Similar times were observed when measuring from us-east-2 to us-west-2.

In [None]:
# Import libraries we will need

import os.path
import pandas as pd
import matplotlib.pyplot as plt


In [None]:
def load_dataset(file_prefix):
    if os.path.exists(f'{file_prefix}.parquet'):
        df = pd.read_parquet(f'{file_prefix}.parquet')
    else:
        df = pd.read_json(f'{file_prefix}.json', orient='values')
        # Rename the input columns
        df.rename(columns = {0 : 'id', 1 : 'time_recv', 2 : 'latency', 3 : 'trade'}, inplace = True)
        if 'trade' in df:
            df['seq_no'] = df['trade'].map(lambda x: x['seq_no'])
            df['time_sent'] = df['trade'].map(lambda x: x['timestamp'])
            df['symbol'] = df['trade'].map(lambda x: x['symbol'])
            del df['trade']

        df['offset'] = df['time_recv'] - min(df['time_sent'])
        df.to_parquet(f'{file_prefix}.parquet', engine='fastparquet')

    return df

In [None]:
# Load the various TCP datasets
df_us_east_tcp_1 = load_dataset('./data-us-east-2-tcp-1')
df_us_east_tcp_2 = load_dataset('./data-us-east-2-tcp-2')
df_us_east_tcp_4 = load_dataset('./data-us-east-2-tcp-4')
df_us_east_tcp_6 = load_dataset('./data-us-east-2-tcp-6')
df_us_east_tcp_8 = load_dataset('./data-us-east-2-tcp-8')


In [None]:
def plot_latency(df):
    id_list = df['id'].unique()
    for id in id_list:
        dv = df[df['id'] == id]
        dv.loc[:, ('latency_ms')] = (dv.loc[:,('latency')] / 1000)
        dq = dv.rolling(window = 10000, step = 1000).agg({
            'offset': ['min', 'max'],
            'latency_ms': ['min', 'max', 'mean']
        })

_ _ _ _ _ _ _

• _STATED EXERCISE_
Continue the latency-measurement notebook from the point where it ends. The data that comes next has no connection to the latency notebook.

Rows showing where targets appear:
_ _ _ _ _ _ _

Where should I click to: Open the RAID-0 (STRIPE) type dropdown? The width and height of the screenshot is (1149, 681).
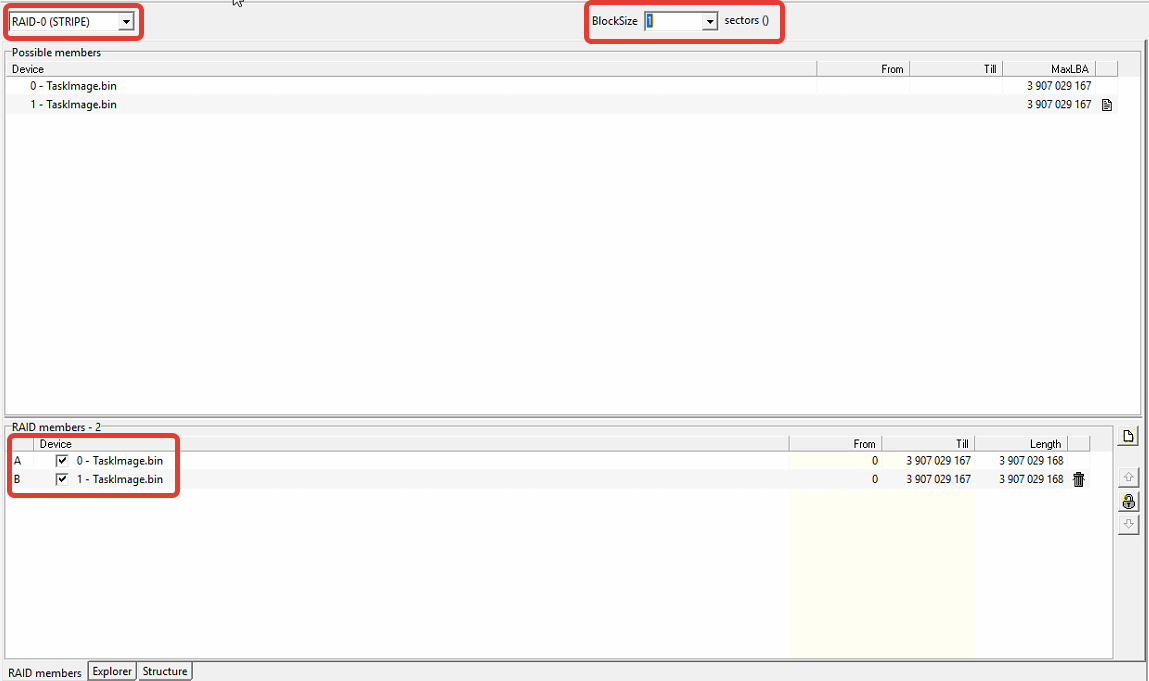pyautogui.click(x=126, y=21)
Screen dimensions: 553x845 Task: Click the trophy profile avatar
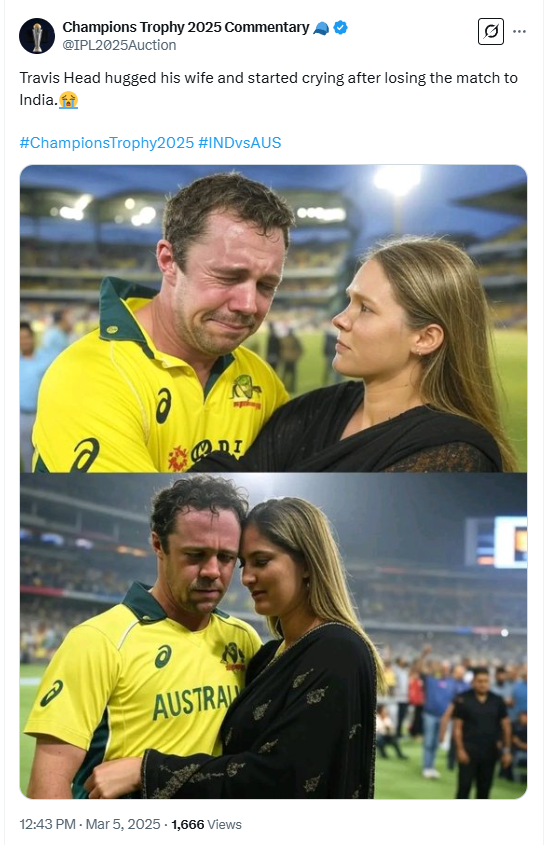(37, 36)
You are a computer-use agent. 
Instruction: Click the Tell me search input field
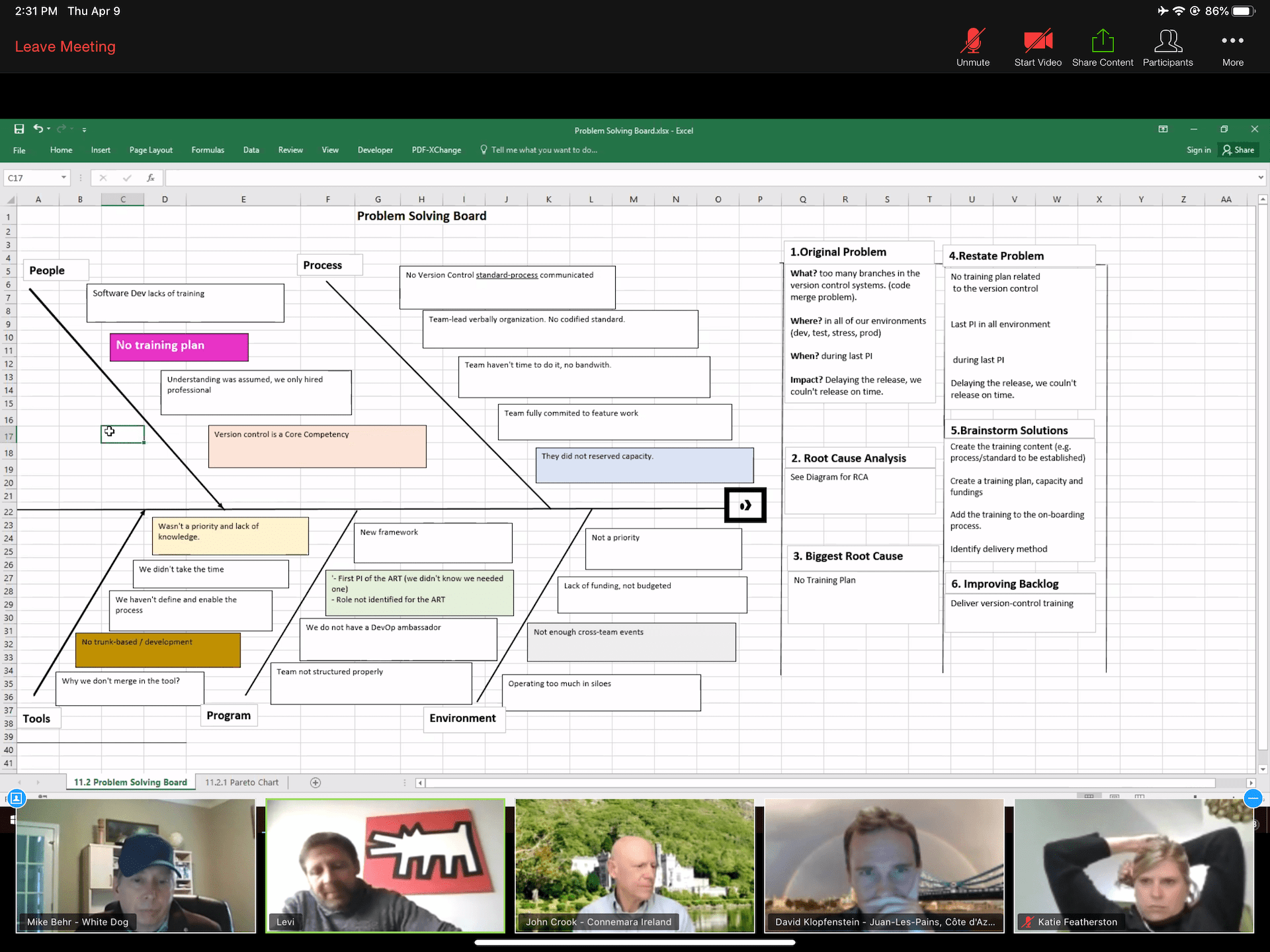click(544, 149)
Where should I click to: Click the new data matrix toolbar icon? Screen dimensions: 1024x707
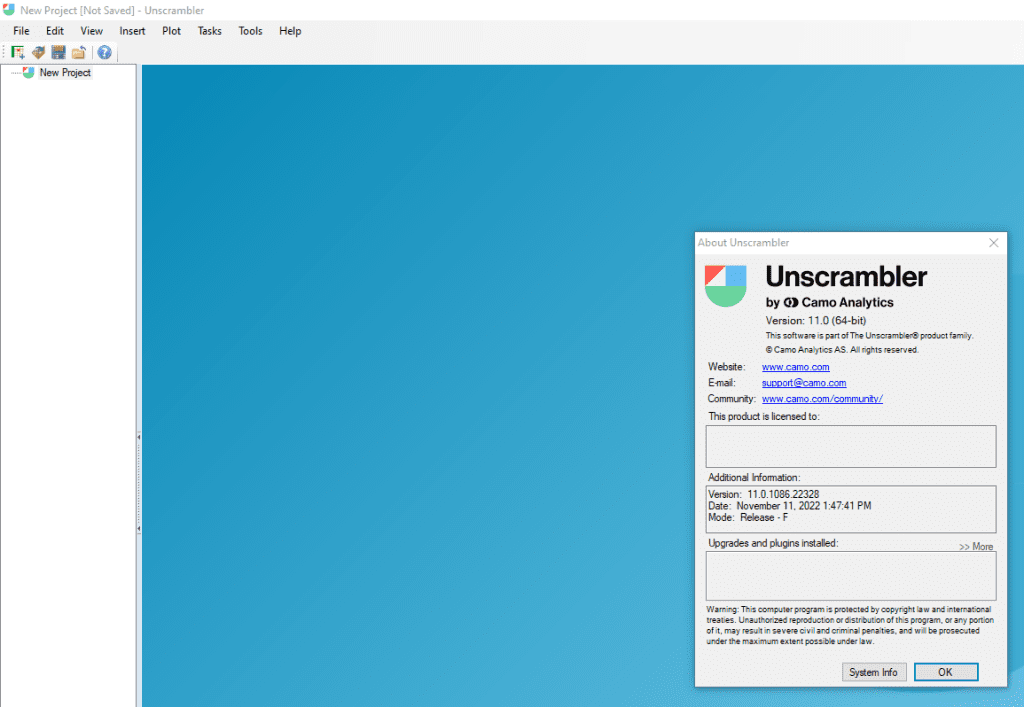(18, 52)
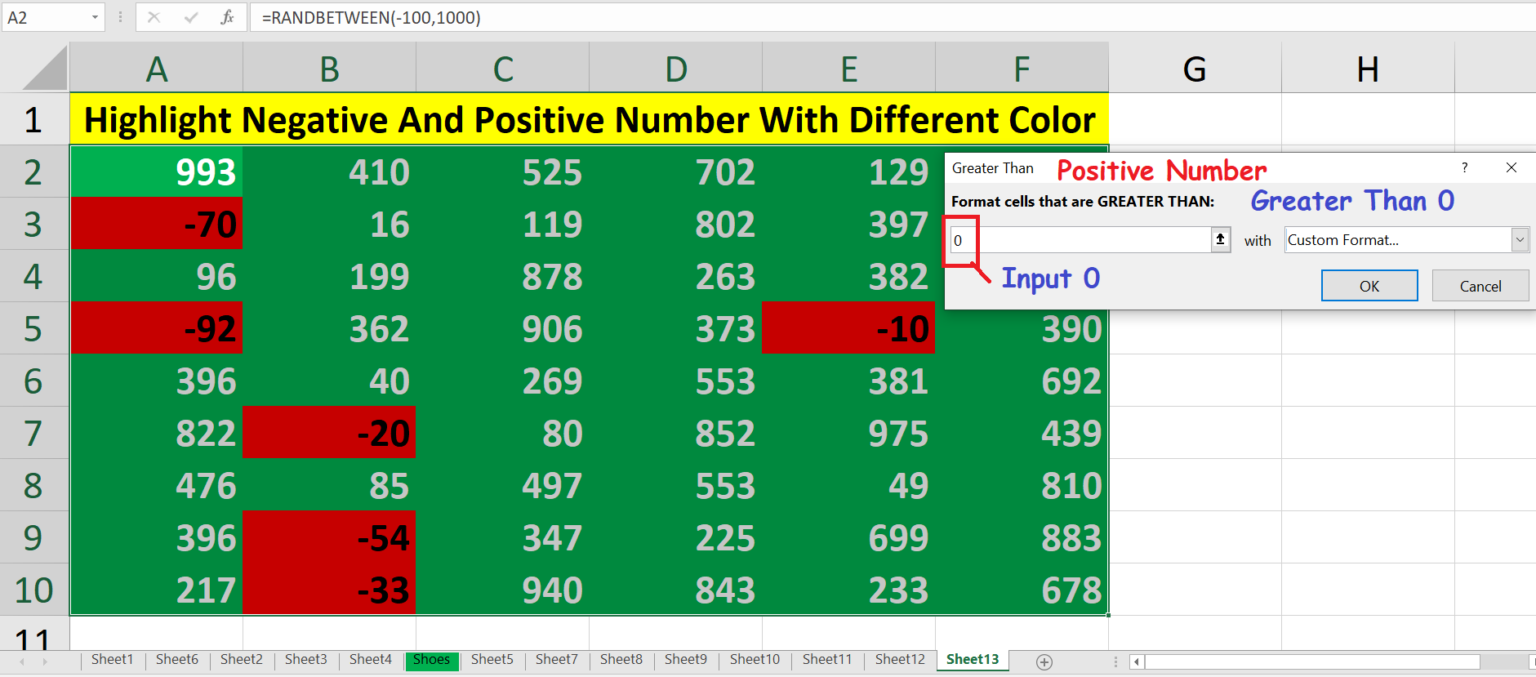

_ _ _ _ _ _ _

• _ANSWER TO THIS PROBLEM_
        #plt.plot((dv['offset'] / 1000), dv['latency_ms'], label = id)
        plt.plot((dq[('offset', 'min')] / 1000), dq[('latency_ms', 'mean')], label = f'{id} (mean)')
        #plt.plot((dq[('offset', 'min')] / 1000), dq[('latency_ms', 'max')], label = f'{id} (max)')
        #plt.plot((dq[('offset', 'min')] / 1000), dq[('latency_ms', 'min')], label = f'{id} (min)')

        print((dq[('latency_ms','max')]).mean())
        #print((dq[dq[('offset', 'min')] > 1000000][('latency_ms','mean')]).mean())
        #print((dq[dq[('offset', 'min')] > 1000000][('latency_ms','min')]).mean())

    plt.title('Latency over time')
    plt.xlabel('Time (ms)')
    plt.ylabel('Latency (ms)')
    plt.legend(loc='center left', bbox_to_anchor=(1, 0.5))
    plt.show()

In [None]:
plot_latency(df_us_east_tcp_1)

In [None]:
plot_latency(df_us_east_tcp_2)

In [None]:
plot_latency(df_us_east_tcp_4)

In [None]:
plot_latency(df_us_east_tcp_6)

In [None]:
plot_latency(df_us_east_tcp_8)

# UDP Datasets

In [None]:
# Load the various TCP datasets
df_udp_1 = load_dataset('./data-us-east-2-udp-1')
df_udp_2 = load_dataset('./data-us-east-2-udp-2')
df_udp_4 = load_dataset('./data-us-east-2-udp-4')
df_udp_6 = load_dataset('./data-us-east-2-udp-6')
df_udp_8 = load_dataset('./data-us-east-2-udp-8')

In [None]:
plot_latency(df_udp_1)

In [None]:
plot_latency(df_udp_2)

In [None]:
plot_latency(df_udp_4)

In [None]:
plot_latency(df_udp_6)

In [None]:
plot_latency(df_udp_8)

In [None]:
def plot_loss(df, symbol):
    df_sorted = df.sort_values('seq_no')
    df_sorted['pseq_no'] = (df_sorted['seq_no'].shift(1))
    df_sorted['gap'] = (df_sorted['seq_no'] - df_sorted['pseq_no'])
    df_sorted['loss'] = df_sorted['gap'].apply(lambda x: 1 if x > 1 else 0)

    #df_test = df_sorted[(df_sorted['seq_no'] >= 240) & (df_sorted['seq_no'] <= 2055)]
    #display(df_test)

    min_time = df['time_sent'].min()

    #print(df_sorted[df_sorted['gap'] > 1]['gap'].head())
    #print(df_sorted[df_sorted['gap'] < 0]['gap'].head())

    rolling = df_sorted.rolling(window = 1000, step = 100)
    rolling = rolling.agg({'time_sent': ['min'], 'pseq_no': ['min'], 'seq_no': ['min', 'max'], 'gap': ['sum', 'max', 'count'], 'loss': [ 'sum', 'count' ]}).reset_index()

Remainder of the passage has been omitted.